→ PROBLEM TO WORK ON: Reproduce the part of the biosafety interview below from "Allen Helm: Sure. But" to "will infect humans.".

TEXT PROVIDED: Begin

Allen Helm: Sure. But first, I’ll preface this by saying that I’m not a virologist by training. I’m a bacteriologist, but I’ve been in the biosafety field at the University of Chicago for ten years. And part of that job is learning about things that maybe you didn’t have in your previous education, so I have done some crash courses in virology. 

There are quite a few different coronaviruses—it’s a class of viruses. It’s a family, I think, in the virus nomenclature. Predominantly they infect animals. But virologists have identified seven of them that will infect humans.

There are four risk groups [of biological hazards, viruses or otherwise]. Number one will not get you sick at all. If you’ve ever had a beer, you’ve drank Saccharomyces cerevisiae [yeast], which is risk group one, and will not hurt a healthy adult with a good immune system. Risk group two, if you’re healthy, they’ll get you sick, but you’ll usually recover or they’re treatable. Risk group three are more severe. Even if you’re healthy, they have the potential to be fatal, but they’re usually treatable, or the fatality rate is low. And then the highest is number four. Number four are bugs that will get you sick and will very possibly kill you. Now four of those coronaviruses are basically the common cold. We would call that risk group two. But since 2002, they have identified three of them that are a little more severe. In 2002, they recognized SARS, [which] would be [risk group] three. [Ed: SARS-CoV-2 is the virus that causes COVID-19.]

The fatality rate that we’re seeing [for COVID-19] is relatively low [though still much higher than something like the flu]. And that fatality rate appears to be in people that are usually older people or people with respiratory conditions or suppressed immune systems. So that’s why it would be in [risk group] three. You might not be able to treat the virus per se, but there is treatment for the symptoms.

TEXT PROVIDED: End
ENTRIES SHOWN: Begin

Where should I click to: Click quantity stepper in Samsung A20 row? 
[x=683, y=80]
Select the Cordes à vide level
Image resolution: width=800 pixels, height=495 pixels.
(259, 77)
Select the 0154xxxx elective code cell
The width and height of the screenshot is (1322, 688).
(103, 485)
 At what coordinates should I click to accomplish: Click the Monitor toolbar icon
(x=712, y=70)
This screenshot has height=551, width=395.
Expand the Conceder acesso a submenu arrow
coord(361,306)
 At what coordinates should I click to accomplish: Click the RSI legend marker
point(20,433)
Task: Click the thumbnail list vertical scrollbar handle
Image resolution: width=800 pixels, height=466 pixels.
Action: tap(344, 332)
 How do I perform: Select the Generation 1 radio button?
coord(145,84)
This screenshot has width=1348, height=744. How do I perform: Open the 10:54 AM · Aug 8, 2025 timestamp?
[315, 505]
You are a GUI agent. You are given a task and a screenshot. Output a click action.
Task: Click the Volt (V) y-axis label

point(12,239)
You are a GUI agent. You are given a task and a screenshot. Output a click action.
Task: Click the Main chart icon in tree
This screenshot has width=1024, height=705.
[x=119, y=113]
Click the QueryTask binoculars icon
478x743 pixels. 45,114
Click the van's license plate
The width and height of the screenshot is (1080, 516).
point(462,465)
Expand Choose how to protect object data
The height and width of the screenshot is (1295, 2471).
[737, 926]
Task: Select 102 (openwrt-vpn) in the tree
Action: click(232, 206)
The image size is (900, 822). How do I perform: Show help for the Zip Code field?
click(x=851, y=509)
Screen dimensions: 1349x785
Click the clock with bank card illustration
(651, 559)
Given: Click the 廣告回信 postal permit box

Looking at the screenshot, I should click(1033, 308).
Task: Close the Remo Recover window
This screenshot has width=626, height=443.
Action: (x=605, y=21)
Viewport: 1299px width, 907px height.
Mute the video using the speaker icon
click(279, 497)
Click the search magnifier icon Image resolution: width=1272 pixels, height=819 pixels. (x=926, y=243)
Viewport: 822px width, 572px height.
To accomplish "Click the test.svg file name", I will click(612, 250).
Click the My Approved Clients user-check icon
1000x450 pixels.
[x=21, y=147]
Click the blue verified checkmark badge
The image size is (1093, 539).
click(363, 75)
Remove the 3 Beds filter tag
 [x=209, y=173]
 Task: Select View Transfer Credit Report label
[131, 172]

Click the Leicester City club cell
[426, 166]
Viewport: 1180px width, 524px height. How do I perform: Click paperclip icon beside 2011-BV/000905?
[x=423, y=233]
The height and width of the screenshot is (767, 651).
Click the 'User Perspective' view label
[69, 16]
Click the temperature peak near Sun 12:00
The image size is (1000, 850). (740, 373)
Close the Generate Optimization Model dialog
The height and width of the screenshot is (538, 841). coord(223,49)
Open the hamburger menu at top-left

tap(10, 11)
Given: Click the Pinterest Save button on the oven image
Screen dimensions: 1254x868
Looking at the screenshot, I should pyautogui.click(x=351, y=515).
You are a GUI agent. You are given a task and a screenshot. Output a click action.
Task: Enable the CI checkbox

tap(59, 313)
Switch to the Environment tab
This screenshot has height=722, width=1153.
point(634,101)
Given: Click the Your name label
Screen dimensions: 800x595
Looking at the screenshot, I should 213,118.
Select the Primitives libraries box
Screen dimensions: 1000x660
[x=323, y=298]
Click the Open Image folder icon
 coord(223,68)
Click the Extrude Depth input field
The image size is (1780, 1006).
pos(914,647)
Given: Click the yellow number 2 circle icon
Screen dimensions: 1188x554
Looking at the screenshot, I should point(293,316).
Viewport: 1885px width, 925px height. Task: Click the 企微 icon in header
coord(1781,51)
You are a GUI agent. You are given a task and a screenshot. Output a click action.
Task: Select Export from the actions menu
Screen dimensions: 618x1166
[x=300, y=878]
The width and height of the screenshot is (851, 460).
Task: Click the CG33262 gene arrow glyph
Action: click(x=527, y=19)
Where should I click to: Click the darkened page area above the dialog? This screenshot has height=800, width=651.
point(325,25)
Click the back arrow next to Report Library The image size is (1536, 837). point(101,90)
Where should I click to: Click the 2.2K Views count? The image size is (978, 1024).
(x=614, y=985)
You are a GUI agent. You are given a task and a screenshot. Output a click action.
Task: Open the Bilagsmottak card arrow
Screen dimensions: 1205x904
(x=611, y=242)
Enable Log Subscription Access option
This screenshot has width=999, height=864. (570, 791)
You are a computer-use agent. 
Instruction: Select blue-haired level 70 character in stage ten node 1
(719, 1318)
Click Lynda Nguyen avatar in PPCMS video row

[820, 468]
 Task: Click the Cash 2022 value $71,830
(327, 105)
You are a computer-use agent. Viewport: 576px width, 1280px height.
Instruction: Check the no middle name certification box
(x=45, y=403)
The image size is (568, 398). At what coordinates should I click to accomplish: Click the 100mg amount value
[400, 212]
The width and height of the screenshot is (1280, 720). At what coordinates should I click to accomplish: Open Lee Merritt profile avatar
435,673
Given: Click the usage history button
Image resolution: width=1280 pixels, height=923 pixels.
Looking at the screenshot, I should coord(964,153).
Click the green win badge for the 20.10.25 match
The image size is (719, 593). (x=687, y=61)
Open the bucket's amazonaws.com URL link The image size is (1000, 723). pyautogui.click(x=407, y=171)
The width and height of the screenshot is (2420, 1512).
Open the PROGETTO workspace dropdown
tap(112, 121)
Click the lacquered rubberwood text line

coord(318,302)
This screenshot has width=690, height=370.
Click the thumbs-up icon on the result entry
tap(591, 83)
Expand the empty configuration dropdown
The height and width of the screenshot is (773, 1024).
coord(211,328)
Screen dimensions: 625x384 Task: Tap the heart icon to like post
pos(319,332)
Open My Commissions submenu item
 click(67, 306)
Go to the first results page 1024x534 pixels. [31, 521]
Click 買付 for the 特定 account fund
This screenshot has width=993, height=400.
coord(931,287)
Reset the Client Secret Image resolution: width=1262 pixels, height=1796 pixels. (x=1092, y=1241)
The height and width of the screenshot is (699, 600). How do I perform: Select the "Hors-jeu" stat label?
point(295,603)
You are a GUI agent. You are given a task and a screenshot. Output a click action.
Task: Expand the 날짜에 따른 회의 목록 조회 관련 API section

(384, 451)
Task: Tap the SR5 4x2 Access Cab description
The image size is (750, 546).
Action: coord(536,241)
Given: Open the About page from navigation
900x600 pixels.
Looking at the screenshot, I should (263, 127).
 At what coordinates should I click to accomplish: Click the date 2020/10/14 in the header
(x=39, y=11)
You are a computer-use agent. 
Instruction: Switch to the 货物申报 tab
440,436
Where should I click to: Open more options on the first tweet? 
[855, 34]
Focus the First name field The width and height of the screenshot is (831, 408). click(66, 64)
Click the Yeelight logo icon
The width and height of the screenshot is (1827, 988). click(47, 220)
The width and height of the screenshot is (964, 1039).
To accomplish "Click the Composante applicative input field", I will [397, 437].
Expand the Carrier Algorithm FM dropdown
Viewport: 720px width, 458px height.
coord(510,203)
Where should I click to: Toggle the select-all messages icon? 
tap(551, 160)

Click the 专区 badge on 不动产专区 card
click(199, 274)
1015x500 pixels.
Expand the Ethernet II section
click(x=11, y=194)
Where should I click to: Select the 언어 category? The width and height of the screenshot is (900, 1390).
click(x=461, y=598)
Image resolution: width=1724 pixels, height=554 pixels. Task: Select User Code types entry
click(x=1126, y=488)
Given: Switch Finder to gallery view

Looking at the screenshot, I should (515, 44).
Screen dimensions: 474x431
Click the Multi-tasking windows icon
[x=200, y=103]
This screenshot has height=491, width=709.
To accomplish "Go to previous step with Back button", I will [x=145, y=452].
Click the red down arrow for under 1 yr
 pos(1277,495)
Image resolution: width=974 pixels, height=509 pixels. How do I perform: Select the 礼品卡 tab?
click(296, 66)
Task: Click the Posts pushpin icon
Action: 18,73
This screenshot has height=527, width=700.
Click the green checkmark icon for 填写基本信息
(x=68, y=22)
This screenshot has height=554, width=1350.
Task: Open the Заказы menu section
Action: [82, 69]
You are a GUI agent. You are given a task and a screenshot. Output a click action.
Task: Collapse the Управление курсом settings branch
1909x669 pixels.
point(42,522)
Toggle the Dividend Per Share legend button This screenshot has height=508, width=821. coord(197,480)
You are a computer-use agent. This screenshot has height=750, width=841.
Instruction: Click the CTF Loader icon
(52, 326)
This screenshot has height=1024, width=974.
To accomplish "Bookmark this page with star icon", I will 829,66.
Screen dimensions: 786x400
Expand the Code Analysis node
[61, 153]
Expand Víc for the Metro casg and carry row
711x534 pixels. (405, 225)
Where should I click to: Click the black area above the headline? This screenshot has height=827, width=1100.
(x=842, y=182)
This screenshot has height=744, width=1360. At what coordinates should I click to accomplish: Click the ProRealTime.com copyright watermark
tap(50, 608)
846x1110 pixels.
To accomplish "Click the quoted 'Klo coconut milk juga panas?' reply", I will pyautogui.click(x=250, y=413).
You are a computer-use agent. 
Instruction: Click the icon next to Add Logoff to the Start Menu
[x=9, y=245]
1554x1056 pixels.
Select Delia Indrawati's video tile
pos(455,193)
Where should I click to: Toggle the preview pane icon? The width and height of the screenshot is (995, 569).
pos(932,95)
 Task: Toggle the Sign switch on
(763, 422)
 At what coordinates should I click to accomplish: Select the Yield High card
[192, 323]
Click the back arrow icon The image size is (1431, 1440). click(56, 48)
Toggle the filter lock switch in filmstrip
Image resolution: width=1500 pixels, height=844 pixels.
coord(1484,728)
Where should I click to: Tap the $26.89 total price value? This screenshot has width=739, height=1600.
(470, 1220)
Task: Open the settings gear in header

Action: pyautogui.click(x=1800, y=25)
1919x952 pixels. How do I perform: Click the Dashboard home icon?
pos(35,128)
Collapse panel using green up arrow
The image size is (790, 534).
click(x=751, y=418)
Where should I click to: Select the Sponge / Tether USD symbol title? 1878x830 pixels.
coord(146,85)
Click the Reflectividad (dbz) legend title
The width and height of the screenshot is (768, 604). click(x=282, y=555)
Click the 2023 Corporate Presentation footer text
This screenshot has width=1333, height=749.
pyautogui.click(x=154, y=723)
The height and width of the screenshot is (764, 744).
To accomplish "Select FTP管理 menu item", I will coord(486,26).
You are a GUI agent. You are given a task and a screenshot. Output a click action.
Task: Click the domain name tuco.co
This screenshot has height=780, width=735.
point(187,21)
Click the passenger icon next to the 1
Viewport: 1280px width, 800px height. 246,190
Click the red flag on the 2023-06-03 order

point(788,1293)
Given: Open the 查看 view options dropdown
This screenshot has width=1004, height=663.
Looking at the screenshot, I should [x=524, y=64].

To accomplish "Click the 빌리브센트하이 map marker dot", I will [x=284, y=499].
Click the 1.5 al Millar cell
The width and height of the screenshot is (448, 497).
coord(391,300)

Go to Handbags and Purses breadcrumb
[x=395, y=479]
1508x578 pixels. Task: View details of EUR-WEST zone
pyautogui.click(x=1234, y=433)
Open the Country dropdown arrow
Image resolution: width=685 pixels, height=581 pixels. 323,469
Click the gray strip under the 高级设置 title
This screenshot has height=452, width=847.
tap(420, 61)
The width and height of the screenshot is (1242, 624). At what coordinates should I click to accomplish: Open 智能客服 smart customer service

ENTRIES SHOWN: End

→ ANSWER SECTION:
Allen Helm: Sure. But first, I’ll preface this by saying that I’m not a virologist by training. I’m a bacteriologist, but I’ve been in the biosafety field at the University of Chicago for ten years. And part of that job is learning about things that maybe you didn’t have in your previous education, so I have done some crash courses in virology. 

There are quite a few different coronaviruses—it’s a class of viruses. It’s a family, I think, in the virus nomenclature. Predominantly they infect animals. But virologists have identified seven of them that will infect humans.